LSTM层:长短程记忆单元,这里采用的是双向的,也就是走到最后一个词之后,倒着走到第一行。
dense层1:是一个全连接神经网络,64个unit
dense层2:是一个全连接神经网络,输出层
更多的理解可以参考循环神经网络学习笔记
model = tf.keras.Sequential([
tf.keras.layers.Embedding(encoder.vocab_size, 64),
tf.keras.layers.Bidirectional(tf.keras.layers.LSTM(64)),
tf.keras.layers.Dense(64, activation='relu'),
tf.keras.layers.Dense(1)
])
设置损失函数、优化器,
model.compile(loss=tf.keras.losses.BinaryCrossentropy(from_logits=True),
optimizer=tf.keras.optimizers.Adam(1e-4),
metrics=['accuracy'])
4 模型训练
tf.keras可以直接调用fit函数进行训练,训练的epoch为10次,验证数据为测试机,每30步一次。

→ 给定数据:
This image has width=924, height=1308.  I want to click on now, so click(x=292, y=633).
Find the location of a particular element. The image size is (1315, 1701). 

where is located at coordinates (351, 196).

→ 任务要求: 网页节选中，模型训练的epoch设为多少次？

→ 输出如下: 10次。